Warner Robins, Georgia, sits 613 miles from Dayton, but after a quick trip there this week, it truly feels like it’s “just around the corner.”

The U.S. Air Force and University of Dayton Research Institute have transformed a former Publix grocery store in the middle of Georgia into a sophisticated Advanced Technology and Training Center (ATTC) and made it a home for 31 talented local researchers and engineers who are developing and testing breakthrough technologies for the Air Force.

Alongside UDRI colleagues — Vice President for Research John Leland, Director of Business Development Sukh Sidhu, and Sustainment Technologies Division Head Brian Stitt — I toured the new ATTC just outside the gate of Robins Air Force Base. It was my first visit to Warner Robins, located about 100 miles by car from Atlanta, and it reminded me of Dayton with its quality of life and storied history of military aviation.

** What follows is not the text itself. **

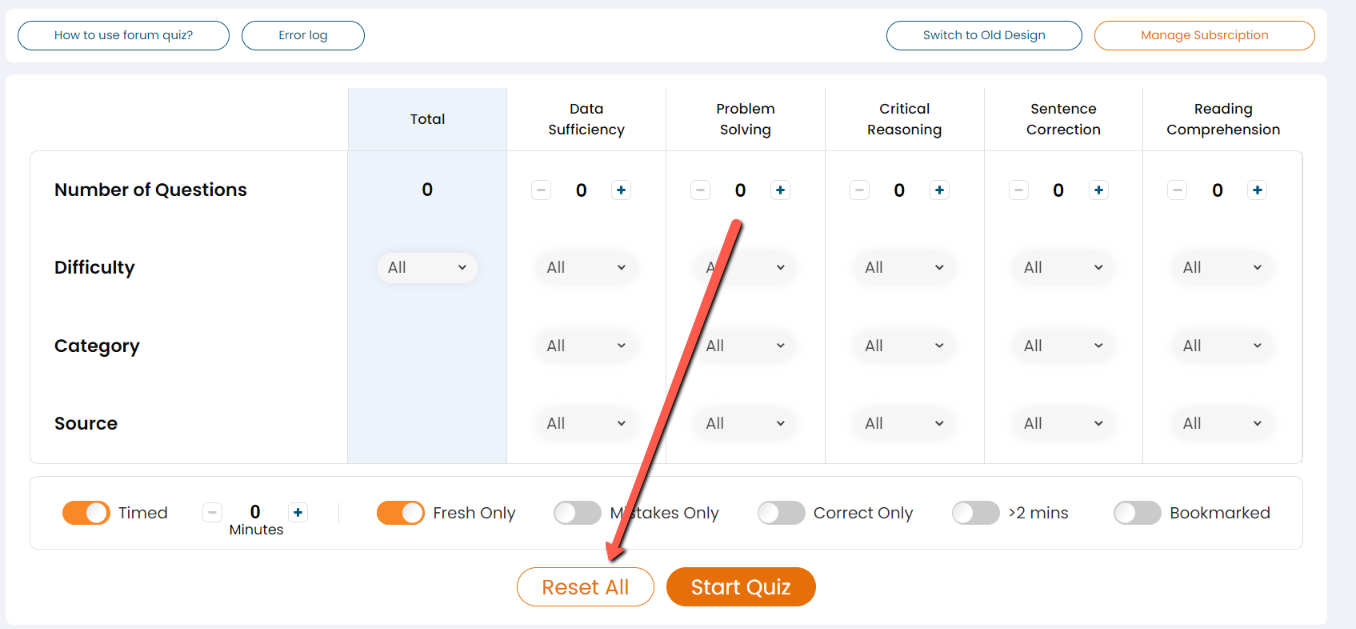1356x629 pixels.
Task: Increase Data Sufficiency question count with plus
Action: 621,190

When I met General John Kubinec, commander of the Warner Robins Air Logistics Complex, other base personnel, the mayors of Warner Robins and two other nearby cities, and community leaders, it felt like meeting old friends. I also had a chance to chat with UDRI employees, and their talent, excitement about working on advanced technologies that matter for the nation, and enthusiasm at being part of UDRI and the University of Dayton brought me such joy.

UDRI Executive Director Allan Crasto and his team have worked hard to extend UDRI’s work with the Air Force to bases where technologies they have developed for advanced manufacturing can be applied directly to aircraft sustainment. UDRI researchers in Dayton work seamlessly with the staff at Warner Robins. The two-way flow of technical information and breakthroughs in additive manufacturing, cold spray technology, and other technologies needed to sustain the life of critical Air Force equipment is remarkable — it is, indeed, as if Warner Robins is next door to Dayton.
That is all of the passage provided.